Quesito del 27/01/2026

Sono erede di mia moglie socia di una Cooperativa edilizia a proprietà divisa e a mutualità prevalente. Dopo l’assegnazione di possesso provvisorio della casa nel 1992, ci sono state delle contestazioni per alcuni problemi di conteggi economici. A chiusura della diatriba si è giunti ad una transazione privata tra la Cooperativa e mia moglie ma purtroppo non è stata scritta la data avvenuta nel 2005. Però a conferma della data ci sono assegni circolari consegnati per la definizione delle pendenze.
Poi nel 2007 ho saldato il mutuo che gravava sull’immobile assegnato, presso la finanziaria che aveva acquistato il titolo, mediante assegni circolari con la cancellazione dell’ipoteca.
E purtroppo nel 2011 è subentrato il Commissario liquidatore in quanto il Presidente della Cooperativa ha consegnato i libri contabili presso il Tribunale e purtroppo non ho ancora rogitato e il Commissario liquidatore non ha intenzione di trasferirmi la casa.

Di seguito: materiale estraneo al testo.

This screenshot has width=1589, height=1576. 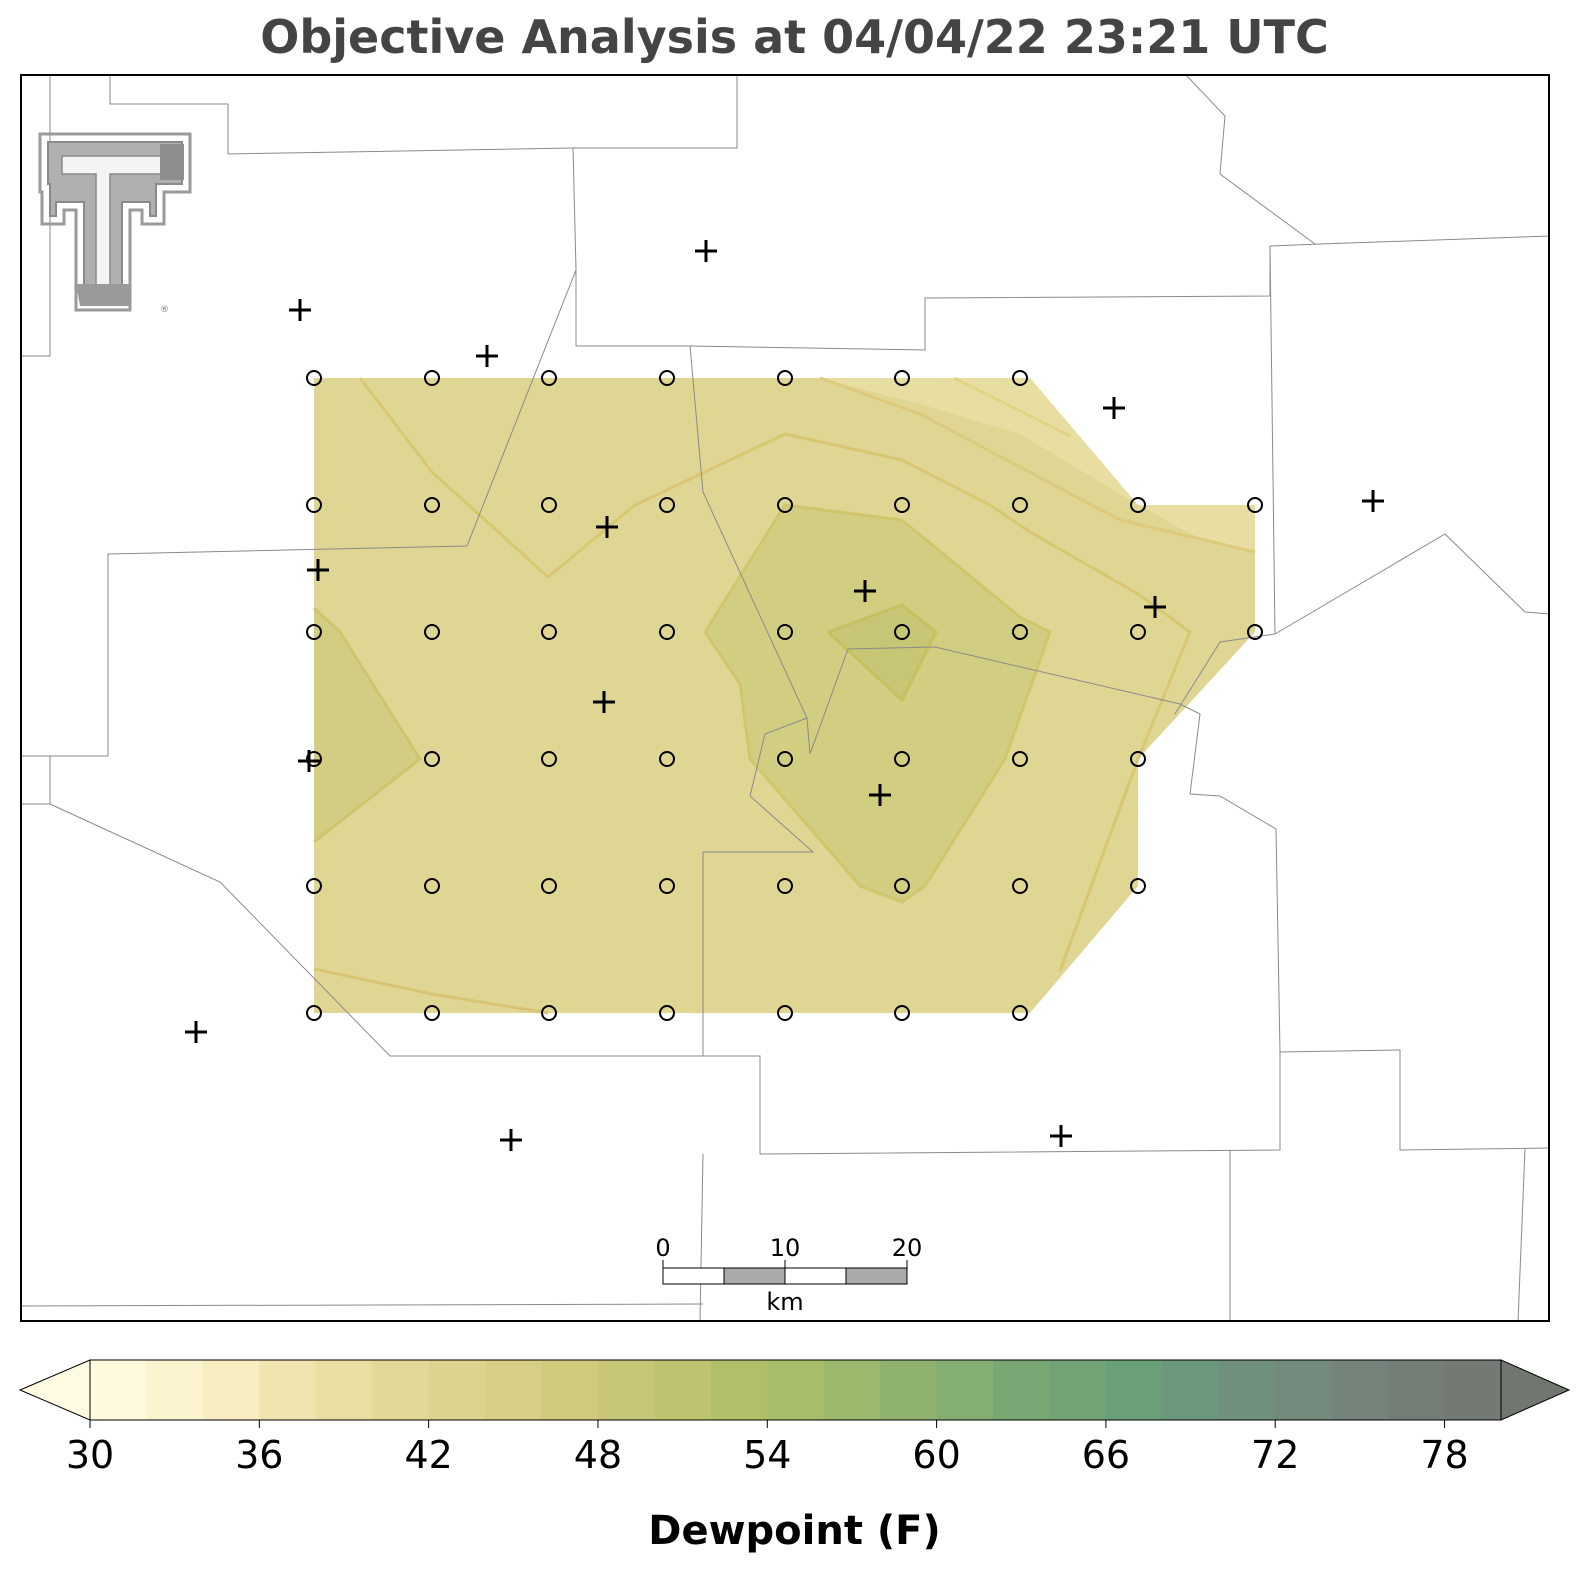 What do you see at coordinates (786, 1248) in the screenshot?
I see `scale-label-10: 10` at bounding box center [786, 1248].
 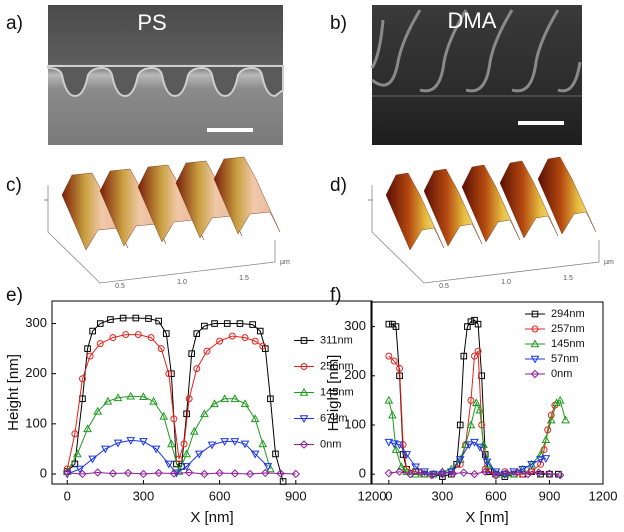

Ho qualche diritto a chiedere l’assegnazione definitiva della casa oppure è possibile fare l’usucapione dopo 34 anni circa?

Risposta al quesito:
Occorre, innanzitutto, verificare se la socia defunta è stata esclusa dalla Cooperativa e se la controversia insorta risulti, comunque, da verbali e da corrispondenza.

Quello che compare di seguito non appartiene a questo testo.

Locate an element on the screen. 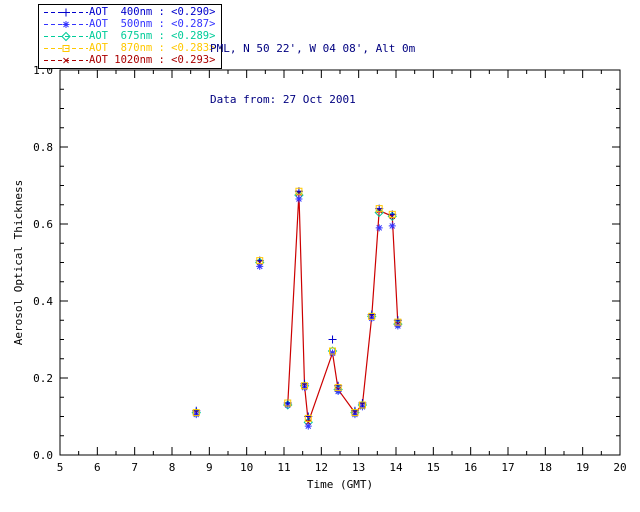 The width and height of the screenshot is (640, 512). data-date: Data from: 27 Oct 2001 is located at coordinates (283, 100).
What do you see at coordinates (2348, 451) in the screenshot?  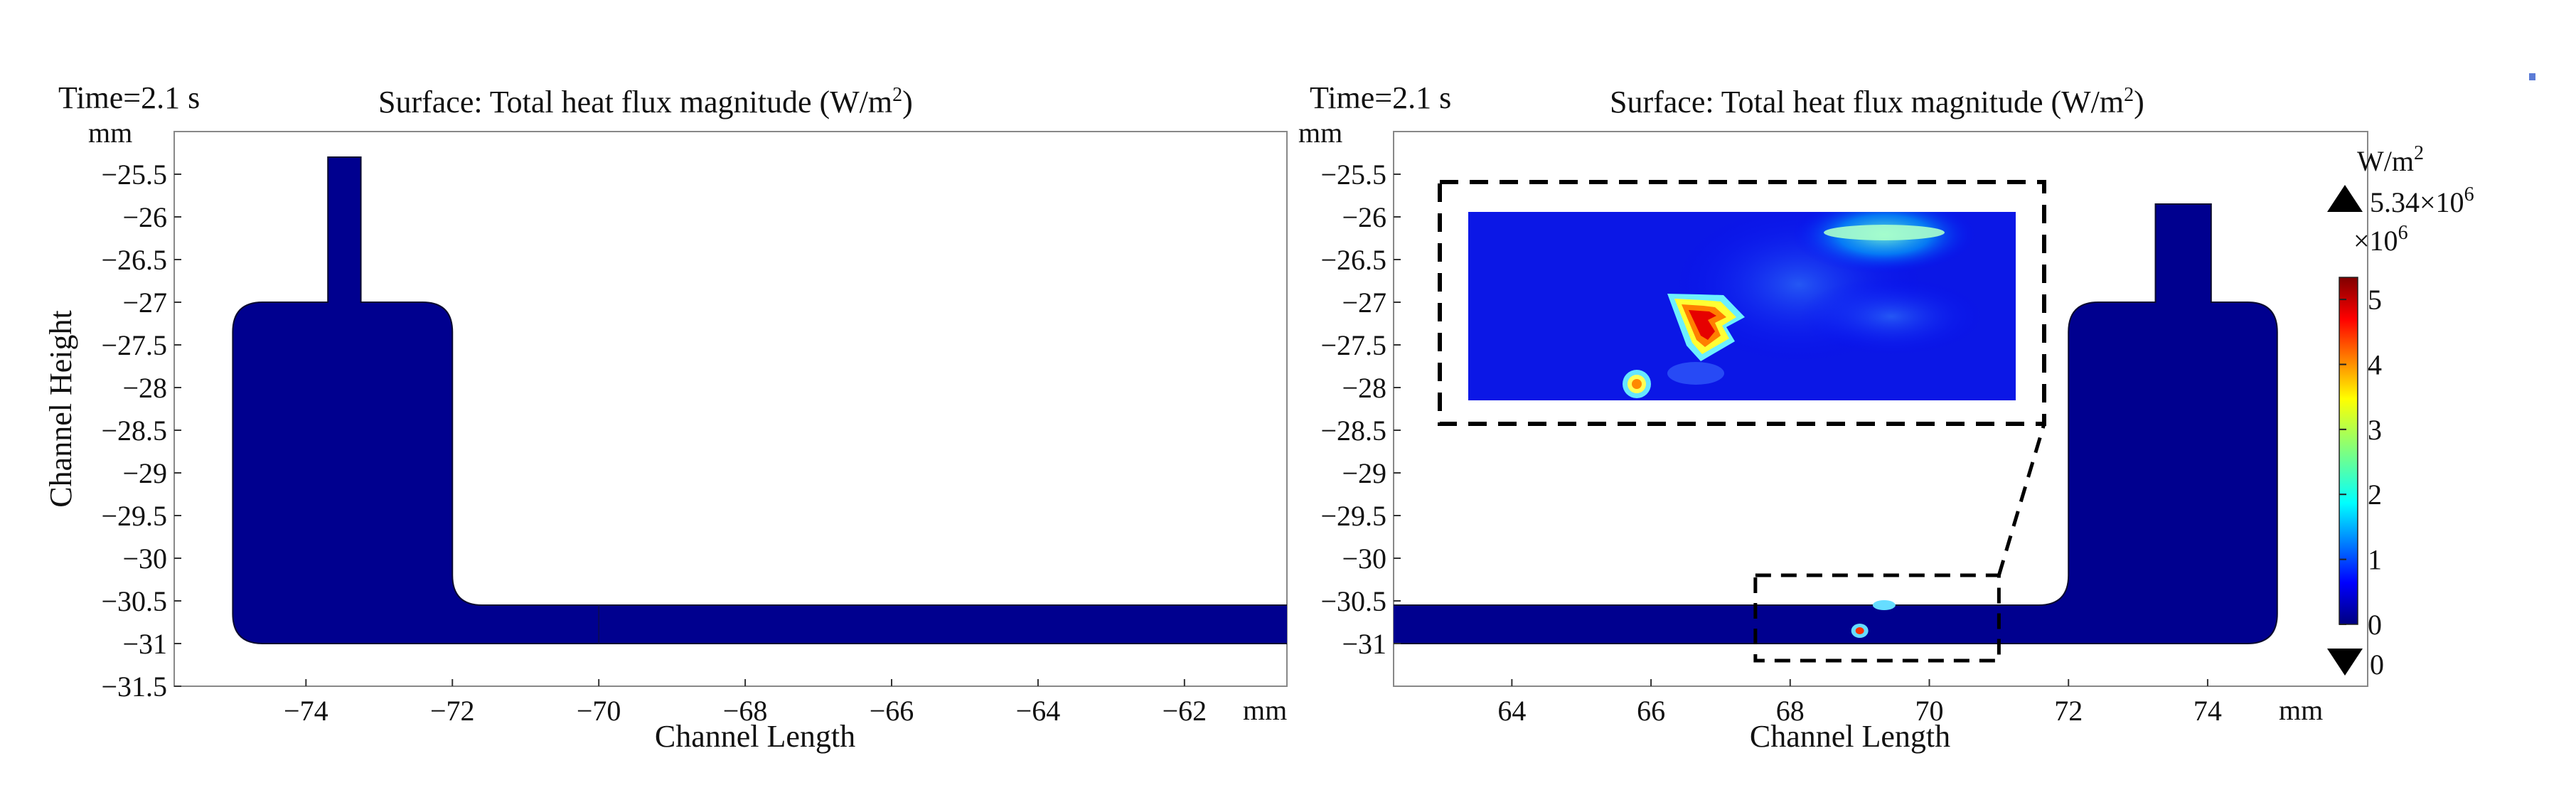 I see `colorbar-gradient` at bounding box center [2348, 451].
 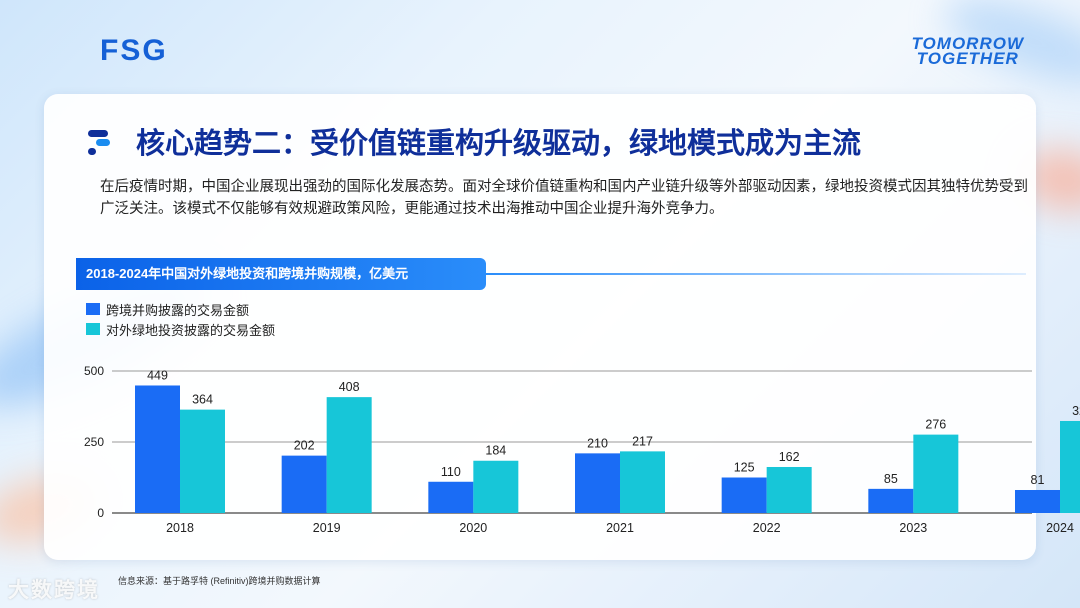 What do you see at coordinates (891, 500) in the screenshot?
I see `bar-cross-border-ma-2023` at bounding box center [891, 500].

Per quanto riguarda i pagamenti eseguiti e il saldo del mutuo essi sarebbero la prova della definizione della controversia in assenza di comunicazioni contrarie della Cooperativa.
Occorre, tuttavia, accertare la reale situazione mediante specifiche richieste da inviare al Commissario Liquidatore.
Il Commissario può, comunque, sciogliersi dal contratto non eseguito definitivamente, ma in presenza di contratti definiti degli altri soci, l’erede può rivolgere istanza per una transazione, posto che sono stati eseguiti tutti i pagamenti.
E’ bene che l’istanza venga trasmessa anche alla Vigilanza ministeriale che dovrà pronunciarsi sull’autorizzazione alla cessione in proprietà.
Occorre, tuttavia, esaminare tutta la situazione generale, anche in relazione all’entità dei debiti della Cooperativa e al ricavo ipotizzabile da una vendita all’asta, in modo da equilibrare l’offerta di integrazione in via transattiva.